Driscoll: There have been a lot of impacts on Louisiana, and I think something that’s really worth mentioning, too, is that a lot of human communities have been really negatively impacted. One of the reasons Audubon has always been focused on birds is intrinsically for the birds, but birds are [also] indicators of what we’re doing to our own environment. And fishing communities along the coast have completely lost their income. These are people who were just starting to recover from the hurricanes of two seasons ago. And losing that food base, a lot of Louisiana culture is based around food. People eat shrimp here several times a week, not once a month. These are daily foods, and to have these foods disappearing from market shelves, you start to lose not only your income from this, but you lose your community, you lose your culture. The birds are an indication of what we’re doing to ourselves.
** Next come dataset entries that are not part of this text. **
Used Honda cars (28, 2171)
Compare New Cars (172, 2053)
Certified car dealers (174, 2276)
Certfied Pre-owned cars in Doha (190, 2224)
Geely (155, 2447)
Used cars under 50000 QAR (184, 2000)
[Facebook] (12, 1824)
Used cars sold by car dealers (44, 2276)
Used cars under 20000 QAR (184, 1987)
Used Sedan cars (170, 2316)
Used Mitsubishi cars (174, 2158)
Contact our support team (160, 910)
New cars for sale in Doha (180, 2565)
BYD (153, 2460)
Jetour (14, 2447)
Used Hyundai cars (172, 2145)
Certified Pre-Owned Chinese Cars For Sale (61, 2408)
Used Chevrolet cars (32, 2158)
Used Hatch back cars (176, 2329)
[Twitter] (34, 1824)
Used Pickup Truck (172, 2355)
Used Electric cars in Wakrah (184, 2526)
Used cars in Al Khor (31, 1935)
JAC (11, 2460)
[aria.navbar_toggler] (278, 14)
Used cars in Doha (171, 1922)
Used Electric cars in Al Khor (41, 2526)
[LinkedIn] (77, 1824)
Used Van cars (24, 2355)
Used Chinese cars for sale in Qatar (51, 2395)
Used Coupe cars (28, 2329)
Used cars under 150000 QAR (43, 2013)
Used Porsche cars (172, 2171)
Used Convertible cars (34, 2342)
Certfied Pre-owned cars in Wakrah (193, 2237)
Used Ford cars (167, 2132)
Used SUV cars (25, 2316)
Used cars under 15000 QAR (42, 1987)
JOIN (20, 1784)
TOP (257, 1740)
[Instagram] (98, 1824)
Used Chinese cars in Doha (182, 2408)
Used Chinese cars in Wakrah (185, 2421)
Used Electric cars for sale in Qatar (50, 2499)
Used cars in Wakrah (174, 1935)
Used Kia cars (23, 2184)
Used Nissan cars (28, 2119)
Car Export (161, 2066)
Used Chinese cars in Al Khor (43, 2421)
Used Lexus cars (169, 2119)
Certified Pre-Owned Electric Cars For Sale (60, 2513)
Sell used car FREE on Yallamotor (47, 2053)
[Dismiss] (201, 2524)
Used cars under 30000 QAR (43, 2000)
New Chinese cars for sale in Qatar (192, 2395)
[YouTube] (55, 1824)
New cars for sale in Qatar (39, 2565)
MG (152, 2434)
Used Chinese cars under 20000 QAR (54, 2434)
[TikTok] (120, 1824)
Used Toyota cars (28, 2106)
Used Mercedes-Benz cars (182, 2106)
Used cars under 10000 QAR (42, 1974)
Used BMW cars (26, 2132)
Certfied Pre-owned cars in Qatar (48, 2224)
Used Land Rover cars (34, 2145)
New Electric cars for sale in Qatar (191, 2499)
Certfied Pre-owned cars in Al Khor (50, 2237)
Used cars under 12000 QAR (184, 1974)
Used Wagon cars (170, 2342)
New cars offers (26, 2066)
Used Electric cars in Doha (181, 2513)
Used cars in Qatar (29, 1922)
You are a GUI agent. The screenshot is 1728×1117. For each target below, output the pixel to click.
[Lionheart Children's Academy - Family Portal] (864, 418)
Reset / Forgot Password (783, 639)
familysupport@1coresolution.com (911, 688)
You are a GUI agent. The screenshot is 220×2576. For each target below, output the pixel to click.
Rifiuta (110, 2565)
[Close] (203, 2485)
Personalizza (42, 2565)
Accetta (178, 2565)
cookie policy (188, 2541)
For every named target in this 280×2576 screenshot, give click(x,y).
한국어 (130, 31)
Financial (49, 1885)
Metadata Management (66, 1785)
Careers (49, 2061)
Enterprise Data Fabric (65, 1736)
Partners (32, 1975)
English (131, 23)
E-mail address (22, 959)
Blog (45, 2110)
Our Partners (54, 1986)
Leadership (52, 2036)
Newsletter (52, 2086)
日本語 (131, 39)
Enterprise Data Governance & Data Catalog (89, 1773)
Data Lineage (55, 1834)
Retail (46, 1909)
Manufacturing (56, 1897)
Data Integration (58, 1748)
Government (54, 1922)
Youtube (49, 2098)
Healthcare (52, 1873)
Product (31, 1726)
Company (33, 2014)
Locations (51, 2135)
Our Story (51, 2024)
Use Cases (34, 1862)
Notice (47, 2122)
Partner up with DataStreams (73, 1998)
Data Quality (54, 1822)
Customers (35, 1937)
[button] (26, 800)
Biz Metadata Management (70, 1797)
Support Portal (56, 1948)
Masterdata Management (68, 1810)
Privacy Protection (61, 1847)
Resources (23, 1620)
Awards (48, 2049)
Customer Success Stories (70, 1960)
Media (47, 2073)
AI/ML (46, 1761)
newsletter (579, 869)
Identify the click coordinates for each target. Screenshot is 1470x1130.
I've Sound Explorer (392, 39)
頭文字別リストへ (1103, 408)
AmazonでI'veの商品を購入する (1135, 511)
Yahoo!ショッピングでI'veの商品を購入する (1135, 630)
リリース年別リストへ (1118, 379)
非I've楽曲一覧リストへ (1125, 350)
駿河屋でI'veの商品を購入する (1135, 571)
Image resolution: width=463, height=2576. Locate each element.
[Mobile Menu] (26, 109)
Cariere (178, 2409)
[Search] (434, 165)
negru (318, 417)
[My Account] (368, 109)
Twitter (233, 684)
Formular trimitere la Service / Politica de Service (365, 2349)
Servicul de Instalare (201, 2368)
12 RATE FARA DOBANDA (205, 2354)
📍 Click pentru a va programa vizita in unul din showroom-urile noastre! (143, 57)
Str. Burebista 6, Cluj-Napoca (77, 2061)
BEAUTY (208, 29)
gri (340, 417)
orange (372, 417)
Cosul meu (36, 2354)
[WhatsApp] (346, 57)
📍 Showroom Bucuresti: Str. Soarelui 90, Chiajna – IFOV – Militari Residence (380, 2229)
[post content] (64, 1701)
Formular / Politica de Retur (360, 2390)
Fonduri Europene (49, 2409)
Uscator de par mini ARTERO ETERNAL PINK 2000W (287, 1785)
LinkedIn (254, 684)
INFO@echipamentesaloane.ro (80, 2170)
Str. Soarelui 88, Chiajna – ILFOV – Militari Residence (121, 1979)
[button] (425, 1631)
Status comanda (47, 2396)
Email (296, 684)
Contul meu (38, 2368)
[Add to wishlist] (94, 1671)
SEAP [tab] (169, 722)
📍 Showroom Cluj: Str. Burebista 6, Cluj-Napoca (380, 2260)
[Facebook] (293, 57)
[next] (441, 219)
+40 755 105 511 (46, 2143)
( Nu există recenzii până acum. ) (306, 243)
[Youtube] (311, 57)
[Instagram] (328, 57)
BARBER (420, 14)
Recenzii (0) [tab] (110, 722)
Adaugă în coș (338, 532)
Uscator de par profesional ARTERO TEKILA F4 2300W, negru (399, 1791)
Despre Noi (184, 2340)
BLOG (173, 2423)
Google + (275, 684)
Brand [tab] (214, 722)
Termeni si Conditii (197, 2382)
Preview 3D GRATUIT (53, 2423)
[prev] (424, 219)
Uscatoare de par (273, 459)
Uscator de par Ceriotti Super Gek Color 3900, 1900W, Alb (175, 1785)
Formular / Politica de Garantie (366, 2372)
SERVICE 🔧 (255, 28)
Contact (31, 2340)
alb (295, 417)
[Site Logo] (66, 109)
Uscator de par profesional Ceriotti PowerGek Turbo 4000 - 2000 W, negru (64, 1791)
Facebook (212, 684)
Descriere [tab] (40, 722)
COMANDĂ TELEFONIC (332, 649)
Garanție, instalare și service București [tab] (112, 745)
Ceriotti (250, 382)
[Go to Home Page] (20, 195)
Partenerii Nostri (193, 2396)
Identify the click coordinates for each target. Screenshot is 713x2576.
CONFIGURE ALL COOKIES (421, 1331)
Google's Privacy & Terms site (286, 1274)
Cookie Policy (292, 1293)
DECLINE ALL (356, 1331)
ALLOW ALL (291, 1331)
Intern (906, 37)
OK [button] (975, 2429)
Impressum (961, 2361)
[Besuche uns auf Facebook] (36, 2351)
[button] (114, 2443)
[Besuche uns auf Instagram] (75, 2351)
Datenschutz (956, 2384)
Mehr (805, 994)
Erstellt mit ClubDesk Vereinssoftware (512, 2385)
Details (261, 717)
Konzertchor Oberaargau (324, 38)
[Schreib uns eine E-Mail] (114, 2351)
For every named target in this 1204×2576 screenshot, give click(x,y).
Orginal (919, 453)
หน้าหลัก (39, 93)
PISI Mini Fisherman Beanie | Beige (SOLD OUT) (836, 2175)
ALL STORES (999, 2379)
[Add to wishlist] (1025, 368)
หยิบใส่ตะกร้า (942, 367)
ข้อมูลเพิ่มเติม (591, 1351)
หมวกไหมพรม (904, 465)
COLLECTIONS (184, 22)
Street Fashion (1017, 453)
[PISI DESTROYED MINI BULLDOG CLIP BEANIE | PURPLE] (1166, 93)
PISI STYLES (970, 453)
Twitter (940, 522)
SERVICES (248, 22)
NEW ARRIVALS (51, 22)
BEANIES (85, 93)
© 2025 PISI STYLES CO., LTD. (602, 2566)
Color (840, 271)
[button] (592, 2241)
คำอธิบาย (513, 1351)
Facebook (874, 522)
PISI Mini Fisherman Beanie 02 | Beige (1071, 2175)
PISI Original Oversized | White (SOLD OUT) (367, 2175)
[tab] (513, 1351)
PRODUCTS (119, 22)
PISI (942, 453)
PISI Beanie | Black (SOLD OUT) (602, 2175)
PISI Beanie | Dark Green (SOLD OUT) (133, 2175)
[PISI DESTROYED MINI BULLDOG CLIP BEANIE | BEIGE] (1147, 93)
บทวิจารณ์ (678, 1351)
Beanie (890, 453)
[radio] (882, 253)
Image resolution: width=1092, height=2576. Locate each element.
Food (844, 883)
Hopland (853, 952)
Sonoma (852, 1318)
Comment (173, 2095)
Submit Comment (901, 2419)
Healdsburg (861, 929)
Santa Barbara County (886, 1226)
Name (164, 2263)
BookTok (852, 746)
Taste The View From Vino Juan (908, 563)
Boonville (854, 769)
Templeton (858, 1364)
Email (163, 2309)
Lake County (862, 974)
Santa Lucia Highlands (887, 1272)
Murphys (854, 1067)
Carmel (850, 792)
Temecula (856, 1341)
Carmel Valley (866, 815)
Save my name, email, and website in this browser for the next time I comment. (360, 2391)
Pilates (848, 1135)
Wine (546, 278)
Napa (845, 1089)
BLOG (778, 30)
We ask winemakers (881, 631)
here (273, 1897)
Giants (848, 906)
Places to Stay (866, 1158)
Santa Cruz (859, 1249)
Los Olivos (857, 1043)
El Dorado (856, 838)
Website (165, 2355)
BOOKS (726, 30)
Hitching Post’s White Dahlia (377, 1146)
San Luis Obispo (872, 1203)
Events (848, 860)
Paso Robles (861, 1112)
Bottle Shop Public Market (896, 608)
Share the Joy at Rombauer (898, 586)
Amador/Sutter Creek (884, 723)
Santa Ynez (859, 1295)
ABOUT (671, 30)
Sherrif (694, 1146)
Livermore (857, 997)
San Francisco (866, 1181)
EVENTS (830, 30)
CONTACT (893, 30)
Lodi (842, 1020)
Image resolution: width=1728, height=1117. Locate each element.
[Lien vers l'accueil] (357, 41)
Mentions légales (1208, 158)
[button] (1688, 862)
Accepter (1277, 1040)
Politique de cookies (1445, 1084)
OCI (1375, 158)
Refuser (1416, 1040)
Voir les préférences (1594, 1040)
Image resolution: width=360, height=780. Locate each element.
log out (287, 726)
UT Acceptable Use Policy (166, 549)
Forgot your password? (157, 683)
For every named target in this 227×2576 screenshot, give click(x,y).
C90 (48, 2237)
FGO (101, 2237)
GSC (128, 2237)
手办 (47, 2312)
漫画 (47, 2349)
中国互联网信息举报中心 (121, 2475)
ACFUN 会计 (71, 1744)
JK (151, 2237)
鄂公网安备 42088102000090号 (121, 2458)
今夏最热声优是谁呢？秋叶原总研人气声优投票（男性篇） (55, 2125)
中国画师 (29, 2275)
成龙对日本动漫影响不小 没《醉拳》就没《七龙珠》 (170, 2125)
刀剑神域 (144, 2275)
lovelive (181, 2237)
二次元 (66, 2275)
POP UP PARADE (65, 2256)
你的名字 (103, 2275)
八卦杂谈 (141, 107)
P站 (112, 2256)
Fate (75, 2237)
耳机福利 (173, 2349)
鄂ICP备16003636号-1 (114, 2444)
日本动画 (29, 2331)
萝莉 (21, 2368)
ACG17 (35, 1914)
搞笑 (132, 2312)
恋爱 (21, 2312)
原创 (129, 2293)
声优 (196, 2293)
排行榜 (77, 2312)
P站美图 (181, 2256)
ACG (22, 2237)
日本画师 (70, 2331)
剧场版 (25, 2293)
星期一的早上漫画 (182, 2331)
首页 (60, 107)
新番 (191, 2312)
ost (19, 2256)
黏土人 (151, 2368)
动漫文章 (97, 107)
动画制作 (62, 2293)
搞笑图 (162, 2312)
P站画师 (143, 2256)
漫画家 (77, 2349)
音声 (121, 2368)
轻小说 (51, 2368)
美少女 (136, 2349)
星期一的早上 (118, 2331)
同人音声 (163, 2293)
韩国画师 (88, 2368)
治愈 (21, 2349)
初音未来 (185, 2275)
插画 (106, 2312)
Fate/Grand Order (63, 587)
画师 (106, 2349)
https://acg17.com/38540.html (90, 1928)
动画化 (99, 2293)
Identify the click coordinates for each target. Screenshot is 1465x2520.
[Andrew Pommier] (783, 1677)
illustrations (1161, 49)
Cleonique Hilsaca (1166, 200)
Louisianans are really at the front lines and they need as much support as they can get, and a lot of that needs to come through people helping to push for good coastal restoration. It’s time to quit talking about it and to do it. [This spill] is an experiment, in a way, in total marsh loss. Losing the fishing, losing the shrimp this year, it’s an experiment in what happens if we don’t reverse some of the processes that have caused marsh to disappear.